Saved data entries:
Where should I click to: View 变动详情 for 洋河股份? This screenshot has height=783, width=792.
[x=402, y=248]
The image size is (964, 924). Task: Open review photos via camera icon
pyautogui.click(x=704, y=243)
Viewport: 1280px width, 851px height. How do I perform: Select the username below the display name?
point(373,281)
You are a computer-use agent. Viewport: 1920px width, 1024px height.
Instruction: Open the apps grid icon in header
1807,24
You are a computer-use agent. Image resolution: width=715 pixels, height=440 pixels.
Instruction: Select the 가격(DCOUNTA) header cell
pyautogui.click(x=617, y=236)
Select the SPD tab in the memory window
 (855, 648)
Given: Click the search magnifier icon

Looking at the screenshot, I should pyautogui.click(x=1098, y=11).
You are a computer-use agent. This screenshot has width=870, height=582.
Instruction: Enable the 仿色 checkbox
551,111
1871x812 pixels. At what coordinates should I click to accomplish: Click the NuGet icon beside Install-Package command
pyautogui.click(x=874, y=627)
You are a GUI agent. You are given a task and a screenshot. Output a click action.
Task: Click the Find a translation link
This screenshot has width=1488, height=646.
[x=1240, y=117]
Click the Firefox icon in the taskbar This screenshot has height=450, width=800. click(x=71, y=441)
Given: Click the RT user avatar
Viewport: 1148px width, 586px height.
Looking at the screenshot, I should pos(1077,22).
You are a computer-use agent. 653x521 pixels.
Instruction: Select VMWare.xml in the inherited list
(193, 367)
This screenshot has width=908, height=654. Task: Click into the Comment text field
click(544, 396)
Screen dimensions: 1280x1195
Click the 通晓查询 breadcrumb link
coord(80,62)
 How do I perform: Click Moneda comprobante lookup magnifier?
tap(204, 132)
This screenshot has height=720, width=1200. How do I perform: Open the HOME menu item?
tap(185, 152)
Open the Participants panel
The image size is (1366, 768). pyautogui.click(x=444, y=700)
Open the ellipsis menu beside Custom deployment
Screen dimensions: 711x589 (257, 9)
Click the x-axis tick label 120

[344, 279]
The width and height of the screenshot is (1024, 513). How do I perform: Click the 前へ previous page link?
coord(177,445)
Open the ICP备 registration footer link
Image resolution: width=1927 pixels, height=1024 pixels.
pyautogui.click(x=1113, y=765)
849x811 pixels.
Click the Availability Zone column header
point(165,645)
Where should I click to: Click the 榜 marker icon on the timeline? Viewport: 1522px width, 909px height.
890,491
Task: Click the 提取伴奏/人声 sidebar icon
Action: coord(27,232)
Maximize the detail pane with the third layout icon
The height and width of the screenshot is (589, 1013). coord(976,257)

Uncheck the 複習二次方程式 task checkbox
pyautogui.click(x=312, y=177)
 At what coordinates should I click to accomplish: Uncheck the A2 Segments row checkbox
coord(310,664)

TASK DIRECTIONS: Line by line, please reproduce the records exactly.

EXERCISE RESPONSE:
Where should I click to: View 变动详情 for 洋河股份? This screenshot has height=783, width=792.
[x=402, y=248]
The image size is (964, 924). Task: Open review photos via camera icon
pyautogui.click(x=704, y=243)
Viewport: 1280px width, 851px height. How do I perform: Select the username below the display name?
point(373,281)
You are a computer-use agent. Viewport: 1920px width, 1024px height.
Instruction: Open the apps grid icon in header
1807,24
You are a computer-use agent. Image resolution: width=715 pixels, height=440 pixels.
Instruction: Select the 가격(DCOUNTA) header cell
pyautogui.click(x=617, y=236)
Select the SPD tab in the memory window
 (855, 648)
Given: Click the search magnifier icon

Looking at the screenshot, I should pyautogui.click(x=1098, y=11).
You are a computer-use agent. This screenshot has width=870, height=582.
Instruction: Enable the 仿色 checkbox
551,111
1871x812 pixels. At what coordinates should I click to accomplish: Click the NuGet icon beside Install-Package command
pyautogui.click(x=874, y=627)
You are a GUI agent. You are given a task and a screenshot. Output a click action.
Task: Click the Find a translation link
This screenshot has width=1488, height=646.
[x=1240, y=117]
Click the Firefox icon in the taskbar This screenshot has height=450, width=800. click(x=71, y=441)
Given: Click the RT user avatar
Viewport: 1148px width, 586px height.
Looking at the screenshot, I should pos(1077,22).
You are a computer-use agent. 653x521 pixels.
Instruction: Select VMWare.xml in the inherited list
(193, 367)
This screenshot has width=908, height=654. Task: Click into the Comment text field
click(544, 396)
Screen dimensions: 1280x1195
Click the 通晓查询 breadcrumb link
coord(80,62)
 How do I perform: Click Moneda comprobante lookup magnifier?
tap(204, 132)
This screenshot has height=720, width=1200. How do I perform: Open the HOME menu item?
tap(185, 152)
Open the Participants panel
The image size is (1366, 768). pyautogui.click(x=444, y=700)
Open the ellipsis menu beside Custom deployment
Screen dimensions: 711x589 (257, 9)
Click the x-axis tick label 120

[344, 279]
The width and height of the screenshot is (1024, 513). How do I perform: Click the 前へ previous page link?
coord(177,445)
Open the ICP备 registration footer link
Image resolution: width=1927 pixels, height=1024 pixels.
pyautogui.click(x=1113, y=765)
849x811 pixels.
Click the Availability Zone column header
point(165,645)
Where should I click to: Click the 榜 marker icon on the timeline? Viewport: 1522px width, 909px height.
890,491
Task: Click the 提取伴奏/人声 sidebar icon
Action: coord(27,232)
Maximize the detail pane with the third layout icon
The height and width of the screenshot is (589, 1013). coord(976,257)

Uncheck the 複習二次方程式 task checkbox
pyautogui.click(x=312, y=177)
 At what coordinates should I click to accomplish: Uncheck the A2 Segments row checkbox
coord(310,664)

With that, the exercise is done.